The Ultimate Cleanup

At Alameda Naval Air Station, Berkeley, Labs Will Demonstrate Waste-Disposal Technologies

by Robert Sanders

With the August announcement of a 4-year, multi-million dollar contract with the Navy to conduct environmental cleanup projects at the Naval Air Station in Alameda, UC scientists are eager to put a slew of innovative and quick cleanup technologies to work.

These technologies range from steam cleaning the soil to harnessing microbes to detoxify chemical contaminants in soil and groundwater--all ideas generated at Berkeley, Lawrence Livermore National Laboratory, and Lawrence Berkeley Laboratory.

The Navy's contract with Berkeley could involve a maximum of $25 million over the next four years to demonstrate the effectiveness of these new techniques and then recommend a plan for base cleanup using the technologies that worked best. With assistance from the University and the two national laboratories, the Navy hopes to get moving on the cleanup before they leave the area.

"If we take a very aggressive approach to this, I have no question we could have some of the sites cleaned by the time the Navy leaves," said Kent Udell, Berkeley professor of mechanical and civil engineering who heads the project. "After up-front treatability studies, we will be able to provide guidance to the Navy on how to get this site cleaned up so they can turn it over to the community."

The major environmental problems the team will address at the 2,800-acre base are an aviation-fuel spill, metal contaminants around former metal plating and paint shops, two landfills totaling more than 100 acres contaminated with trichloroethylene (TCE), and a variety of other chemical contaminants, from lead to benzene.

Other contractors will clean areas of the base that lend themselves to more conventional cleanup techniques.

Berkeley and the two Department of Energy laboratories were awarded the contract because of their unique new technologies that could provide a quicker and cheaper cleanup. Current techniques available in the private sector for cleaning fuel spills can take many years to clean up a site, Udell said.

"We are trying to tap into the expertise at the University and the national laboratories to make a contribution to the Navy and the taxpayers," he said. "I hope that the front-end studies will lead to more cost-effective ways to do the total cleanup. If we can shave 10 percent off the total cleanup bill that will have been a great investment."

By the end of the year Udell hopes to start drilling steam-injection wells for a pilot study to demonstrate that the thermal technique can clean up the aviation-fuel spill. He hopes to design a complete cleanup plan for the spill by the end of 1996. Bioremediation technologies that use naturally occurring micro-organisms will probably take longer to move from lab bench to field test, he says.

The effort will be coordinated through the new Berkeley Environmental Restoration Center, directed by Udell, which will attempt to bring in both students and other faculty to take advantage of this unique opportunity to study a large-scale cleanup of a military base.

Cleanups are planned around the country as bases are closed and the public clamors for access to the vacated land.

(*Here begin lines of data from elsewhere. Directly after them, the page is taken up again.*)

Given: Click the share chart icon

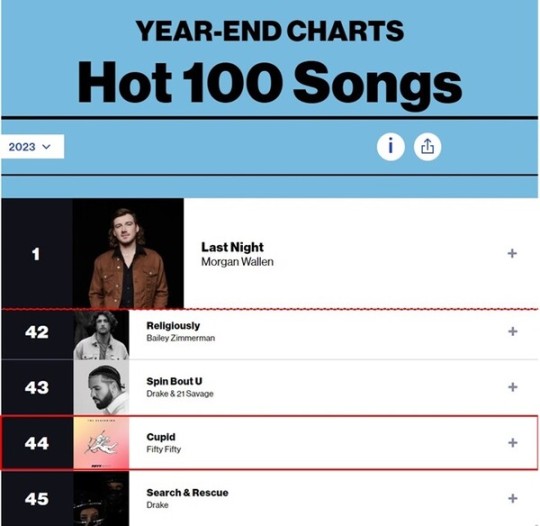Looking at the screenshot, I should pos(427,147).
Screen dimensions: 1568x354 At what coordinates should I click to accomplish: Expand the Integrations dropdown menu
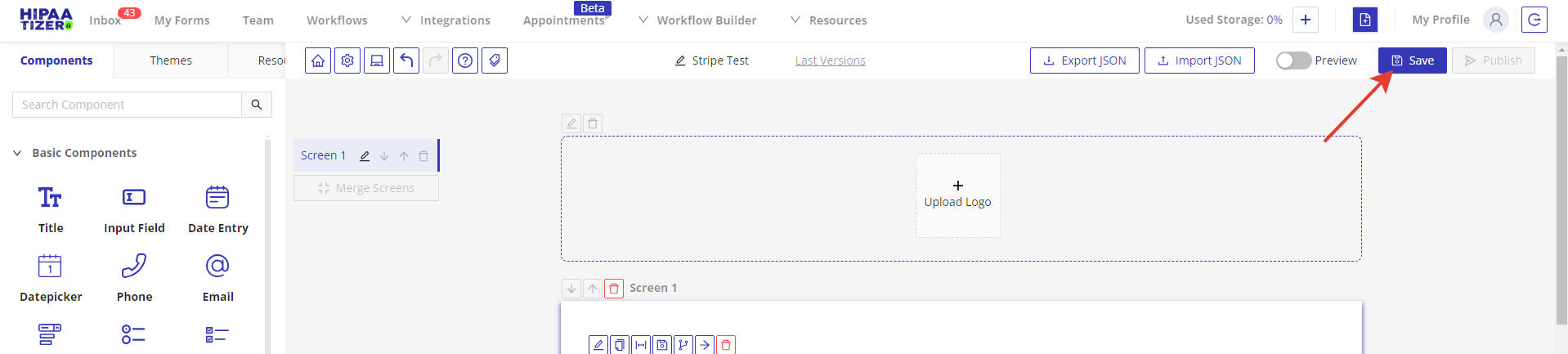pyautogui.click(x=446, y=20)
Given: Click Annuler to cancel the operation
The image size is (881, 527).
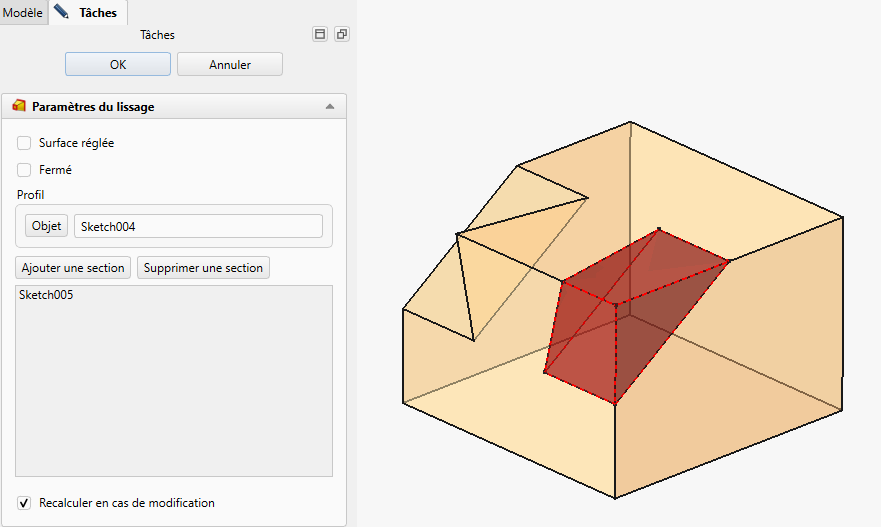Looking at the screenshot, I should coord(229,64).
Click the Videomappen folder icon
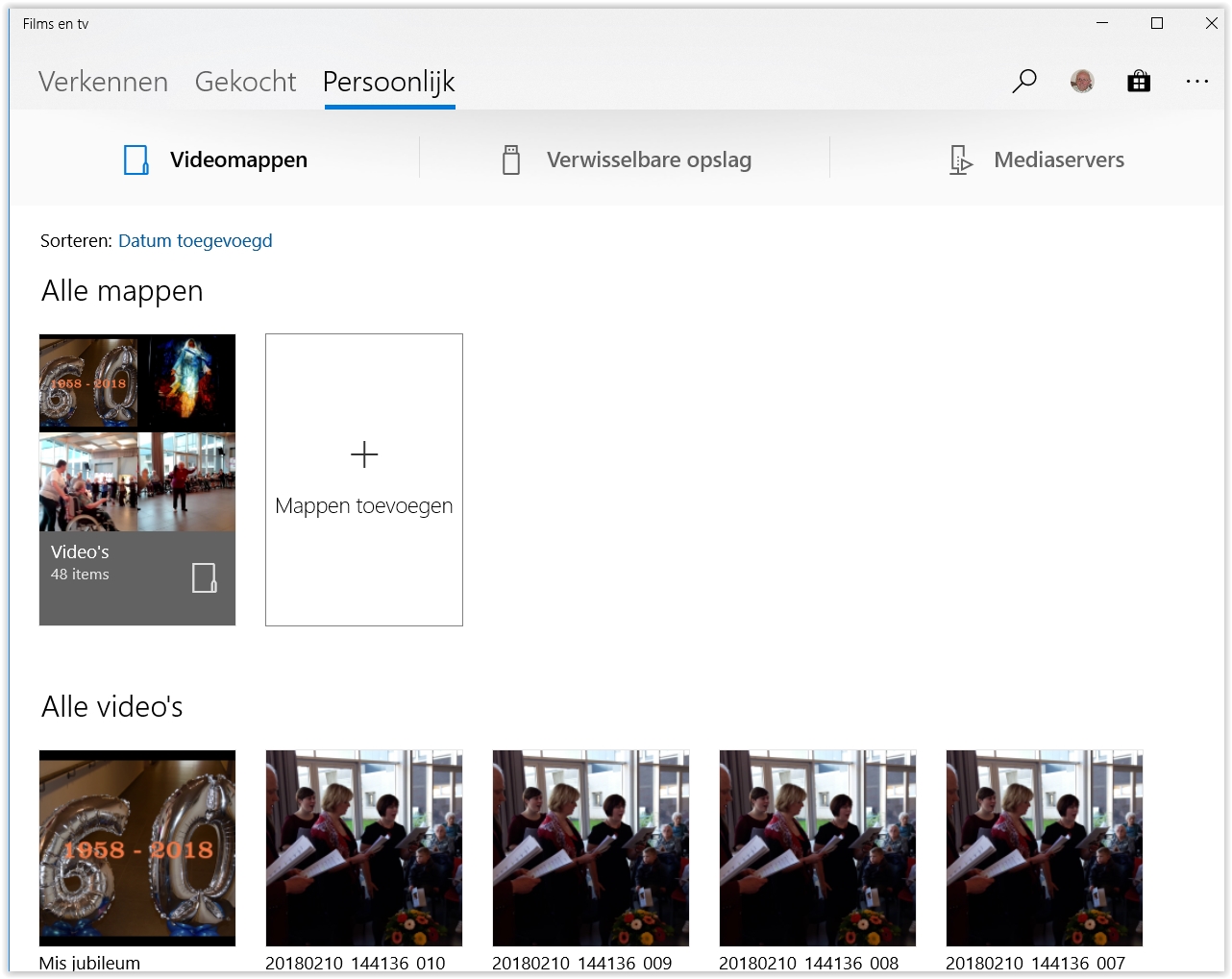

"If we can combine all the environmental restoration expertise at Berkeley, LBL and Livermore into one center, no one in the country will be able to match us in the area of environmental cleanup," Udell said.

The new technologies to be employed at the Alameda Naval Air Station are:

o Injecting steam into the ground to heat and boil off contaminants--in this case aviation fuel, which at the Naval Air Station saturates the ground in one spot down to the water table. The vapors are forced out or sucked out through other wells, and the fuel separated for reuse.

o Encouraging the growth of bacteria in the soil that convert toxic chromium to a form that is less soluble and thus less likely to leach into groundwater. The technique was developed by Bob Buchanan, a professor of plant biology, and Terrance Leighton, a professor of molecular and cell biology.

o A similar approach to ridding the ground of toxic chemicals is a "biological curtain," an idea developed by scientists at LLNL. Scientists will take harmless bacteria grown especially for this purpose and inject them into the ground or a specially-constructed permeable barrier around two landfills at the Alameda site.

o As the team drills wells to inject steam and pump out fuel vapors, Udell hopes to test several new techniques for monitoring and evaluating the process.